In the records below, count every line that contains the word "green" and report only the total.

Records for this task below:

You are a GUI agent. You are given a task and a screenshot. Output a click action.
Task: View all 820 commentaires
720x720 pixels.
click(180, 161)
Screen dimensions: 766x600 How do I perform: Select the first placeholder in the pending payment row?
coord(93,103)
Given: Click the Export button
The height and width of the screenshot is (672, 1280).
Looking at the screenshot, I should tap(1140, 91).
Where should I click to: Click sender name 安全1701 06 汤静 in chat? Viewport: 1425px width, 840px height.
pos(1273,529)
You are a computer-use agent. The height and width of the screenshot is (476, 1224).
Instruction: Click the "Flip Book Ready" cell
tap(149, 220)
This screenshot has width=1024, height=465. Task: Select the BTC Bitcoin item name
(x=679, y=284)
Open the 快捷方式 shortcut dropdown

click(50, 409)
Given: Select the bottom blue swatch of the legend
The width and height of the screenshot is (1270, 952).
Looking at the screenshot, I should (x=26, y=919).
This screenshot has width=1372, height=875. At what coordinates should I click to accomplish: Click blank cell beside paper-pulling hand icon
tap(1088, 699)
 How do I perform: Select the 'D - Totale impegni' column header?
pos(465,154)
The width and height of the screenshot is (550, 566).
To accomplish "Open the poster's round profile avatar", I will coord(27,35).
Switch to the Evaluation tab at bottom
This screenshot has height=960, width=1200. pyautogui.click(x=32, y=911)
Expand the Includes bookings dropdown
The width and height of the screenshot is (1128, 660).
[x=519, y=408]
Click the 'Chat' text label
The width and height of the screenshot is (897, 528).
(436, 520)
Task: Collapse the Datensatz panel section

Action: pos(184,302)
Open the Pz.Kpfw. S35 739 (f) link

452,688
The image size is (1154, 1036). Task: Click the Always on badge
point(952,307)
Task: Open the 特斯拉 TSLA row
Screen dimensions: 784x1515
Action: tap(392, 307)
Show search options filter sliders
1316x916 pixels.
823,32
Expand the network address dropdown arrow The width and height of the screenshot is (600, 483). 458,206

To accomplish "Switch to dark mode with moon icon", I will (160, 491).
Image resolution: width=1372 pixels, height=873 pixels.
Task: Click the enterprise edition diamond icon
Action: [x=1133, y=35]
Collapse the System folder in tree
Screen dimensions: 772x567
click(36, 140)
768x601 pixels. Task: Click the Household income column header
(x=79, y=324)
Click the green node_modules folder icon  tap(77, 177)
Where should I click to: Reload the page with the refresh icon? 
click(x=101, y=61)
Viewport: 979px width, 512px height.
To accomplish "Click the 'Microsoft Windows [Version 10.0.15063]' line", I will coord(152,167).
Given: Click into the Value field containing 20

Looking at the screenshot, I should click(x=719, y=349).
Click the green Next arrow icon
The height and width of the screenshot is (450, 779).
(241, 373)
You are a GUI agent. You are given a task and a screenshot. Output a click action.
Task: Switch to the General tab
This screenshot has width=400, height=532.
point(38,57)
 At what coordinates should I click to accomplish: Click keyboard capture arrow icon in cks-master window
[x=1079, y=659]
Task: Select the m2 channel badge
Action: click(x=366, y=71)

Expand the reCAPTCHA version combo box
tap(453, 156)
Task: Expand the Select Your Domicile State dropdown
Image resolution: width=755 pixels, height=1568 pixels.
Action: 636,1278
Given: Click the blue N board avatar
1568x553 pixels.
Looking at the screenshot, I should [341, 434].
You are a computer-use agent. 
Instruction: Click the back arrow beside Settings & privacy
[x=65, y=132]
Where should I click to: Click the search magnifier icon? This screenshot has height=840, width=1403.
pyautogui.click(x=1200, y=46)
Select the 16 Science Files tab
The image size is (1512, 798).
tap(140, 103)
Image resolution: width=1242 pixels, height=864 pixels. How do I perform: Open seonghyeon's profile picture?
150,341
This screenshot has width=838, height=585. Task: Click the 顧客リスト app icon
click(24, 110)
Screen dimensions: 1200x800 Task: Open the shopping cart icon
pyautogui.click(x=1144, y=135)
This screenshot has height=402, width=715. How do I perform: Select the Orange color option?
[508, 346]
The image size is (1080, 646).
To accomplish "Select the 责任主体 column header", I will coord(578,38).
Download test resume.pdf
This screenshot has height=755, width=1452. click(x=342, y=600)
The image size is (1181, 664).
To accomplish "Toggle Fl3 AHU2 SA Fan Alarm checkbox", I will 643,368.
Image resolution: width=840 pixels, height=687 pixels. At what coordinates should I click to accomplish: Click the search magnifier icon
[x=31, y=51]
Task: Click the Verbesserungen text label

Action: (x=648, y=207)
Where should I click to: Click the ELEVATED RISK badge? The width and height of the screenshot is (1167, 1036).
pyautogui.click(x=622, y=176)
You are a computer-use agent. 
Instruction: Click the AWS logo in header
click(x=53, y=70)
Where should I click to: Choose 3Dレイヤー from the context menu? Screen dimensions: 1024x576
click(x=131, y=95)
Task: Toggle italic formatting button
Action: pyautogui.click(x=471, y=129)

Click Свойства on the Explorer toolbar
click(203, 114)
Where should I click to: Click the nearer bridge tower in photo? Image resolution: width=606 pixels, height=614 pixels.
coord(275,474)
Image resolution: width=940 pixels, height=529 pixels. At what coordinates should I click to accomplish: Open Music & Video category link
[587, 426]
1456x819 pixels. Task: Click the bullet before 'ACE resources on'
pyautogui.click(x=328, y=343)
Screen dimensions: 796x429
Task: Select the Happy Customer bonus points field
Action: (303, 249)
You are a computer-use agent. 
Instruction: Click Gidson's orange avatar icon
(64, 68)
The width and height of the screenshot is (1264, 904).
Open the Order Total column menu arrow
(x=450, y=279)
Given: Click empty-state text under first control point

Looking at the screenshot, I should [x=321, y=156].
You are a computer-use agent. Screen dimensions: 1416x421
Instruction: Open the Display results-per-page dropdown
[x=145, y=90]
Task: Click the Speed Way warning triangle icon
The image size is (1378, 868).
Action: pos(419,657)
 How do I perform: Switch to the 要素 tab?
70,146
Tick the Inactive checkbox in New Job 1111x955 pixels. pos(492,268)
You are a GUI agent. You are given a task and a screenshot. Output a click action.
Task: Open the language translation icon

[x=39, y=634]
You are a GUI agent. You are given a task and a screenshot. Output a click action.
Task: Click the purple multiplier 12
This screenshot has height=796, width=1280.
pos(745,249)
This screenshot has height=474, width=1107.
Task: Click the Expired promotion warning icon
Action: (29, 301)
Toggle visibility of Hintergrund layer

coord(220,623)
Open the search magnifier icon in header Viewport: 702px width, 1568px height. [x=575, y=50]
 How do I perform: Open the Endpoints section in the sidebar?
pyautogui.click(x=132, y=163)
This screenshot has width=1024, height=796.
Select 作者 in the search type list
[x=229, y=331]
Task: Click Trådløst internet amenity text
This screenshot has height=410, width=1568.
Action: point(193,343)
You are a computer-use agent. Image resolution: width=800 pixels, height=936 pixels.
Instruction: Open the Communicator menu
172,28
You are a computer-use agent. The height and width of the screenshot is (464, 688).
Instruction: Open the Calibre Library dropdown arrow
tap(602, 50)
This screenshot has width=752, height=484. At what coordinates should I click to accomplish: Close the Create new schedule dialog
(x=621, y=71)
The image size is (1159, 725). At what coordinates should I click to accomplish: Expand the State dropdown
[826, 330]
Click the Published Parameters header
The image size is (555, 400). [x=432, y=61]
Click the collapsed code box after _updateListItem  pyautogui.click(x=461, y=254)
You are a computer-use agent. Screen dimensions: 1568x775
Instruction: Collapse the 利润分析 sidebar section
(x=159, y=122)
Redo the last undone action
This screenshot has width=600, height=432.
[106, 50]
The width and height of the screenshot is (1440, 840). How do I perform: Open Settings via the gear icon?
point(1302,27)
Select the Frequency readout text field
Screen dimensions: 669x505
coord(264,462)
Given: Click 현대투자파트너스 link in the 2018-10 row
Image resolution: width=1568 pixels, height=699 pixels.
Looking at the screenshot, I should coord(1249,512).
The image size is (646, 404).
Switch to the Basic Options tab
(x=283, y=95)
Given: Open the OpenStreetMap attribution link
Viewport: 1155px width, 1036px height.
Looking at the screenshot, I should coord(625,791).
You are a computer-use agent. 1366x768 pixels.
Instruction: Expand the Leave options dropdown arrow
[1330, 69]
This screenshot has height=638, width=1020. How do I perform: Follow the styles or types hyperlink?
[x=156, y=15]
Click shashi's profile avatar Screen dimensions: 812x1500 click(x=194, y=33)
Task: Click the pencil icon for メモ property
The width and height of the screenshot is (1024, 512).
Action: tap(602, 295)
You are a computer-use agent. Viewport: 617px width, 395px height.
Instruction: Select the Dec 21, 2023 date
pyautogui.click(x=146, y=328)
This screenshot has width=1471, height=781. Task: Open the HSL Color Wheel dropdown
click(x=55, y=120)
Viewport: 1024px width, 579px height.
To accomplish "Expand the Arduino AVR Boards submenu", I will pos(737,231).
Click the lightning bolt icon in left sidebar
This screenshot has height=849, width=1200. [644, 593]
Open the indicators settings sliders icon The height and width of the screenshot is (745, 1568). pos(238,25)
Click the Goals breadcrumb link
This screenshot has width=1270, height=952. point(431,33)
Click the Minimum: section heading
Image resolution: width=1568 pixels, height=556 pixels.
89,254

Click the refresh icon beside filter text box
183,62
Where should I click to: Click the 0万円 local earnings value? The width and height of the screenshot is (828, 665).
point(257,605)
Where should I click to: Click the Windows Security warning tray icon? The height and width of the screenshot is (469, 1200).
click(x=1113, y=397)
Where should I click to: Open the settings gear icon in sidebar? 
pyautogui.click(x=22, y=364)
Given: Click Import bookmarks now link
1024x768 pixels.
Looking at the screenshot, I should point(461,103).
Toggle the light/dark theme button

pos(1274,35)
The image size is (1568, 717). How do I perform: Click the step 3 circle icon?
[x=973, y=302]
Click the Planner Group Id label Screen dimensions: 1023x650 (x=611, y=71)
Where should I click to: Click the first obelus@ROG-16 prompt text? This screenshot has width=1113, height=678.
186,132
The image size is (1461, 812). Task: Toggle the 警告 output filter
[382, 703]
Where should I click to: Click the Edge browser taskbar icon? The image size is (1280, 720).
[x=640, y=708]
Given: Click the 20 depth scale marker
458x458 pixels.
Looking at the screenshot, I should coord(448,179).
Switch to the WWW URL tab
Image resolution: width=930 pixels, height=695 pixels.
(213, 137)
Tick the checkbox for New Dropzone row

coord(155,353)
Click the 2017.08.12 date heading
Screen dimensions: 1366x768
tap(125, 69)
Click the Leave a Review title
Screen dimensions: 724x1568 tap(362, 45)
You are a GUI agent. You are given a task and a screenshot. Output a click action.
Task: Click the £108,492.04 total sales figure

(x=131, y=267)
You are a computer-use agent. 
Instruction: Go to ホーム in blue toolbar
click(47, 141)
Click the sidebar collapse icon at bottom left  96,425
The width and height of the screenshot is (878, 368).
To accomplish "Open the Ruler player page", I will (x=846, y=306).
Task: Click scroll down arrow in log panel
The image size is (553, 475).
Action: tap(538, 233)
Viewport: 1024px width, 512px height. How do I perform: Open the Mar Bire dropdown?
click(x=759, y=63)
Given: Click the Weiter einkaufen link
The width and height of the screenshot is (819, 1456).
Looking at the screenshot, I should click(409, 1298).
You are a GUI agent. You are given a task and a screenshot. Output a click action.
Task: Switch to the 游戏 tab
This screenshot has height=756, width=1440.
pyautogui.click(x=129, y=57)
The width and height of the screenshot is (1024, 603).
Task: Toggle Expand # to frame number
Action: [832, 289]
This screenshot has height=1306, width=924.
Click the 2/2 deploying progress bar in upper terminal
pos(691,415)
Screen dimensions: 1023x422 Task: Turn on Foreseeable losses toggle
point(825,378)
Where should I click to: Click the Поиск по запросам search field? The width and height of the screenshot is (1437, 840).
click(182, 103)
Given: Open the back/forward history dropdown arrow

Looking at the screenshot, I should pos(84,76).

End of Records for this task.

● Reply to the exercise: 2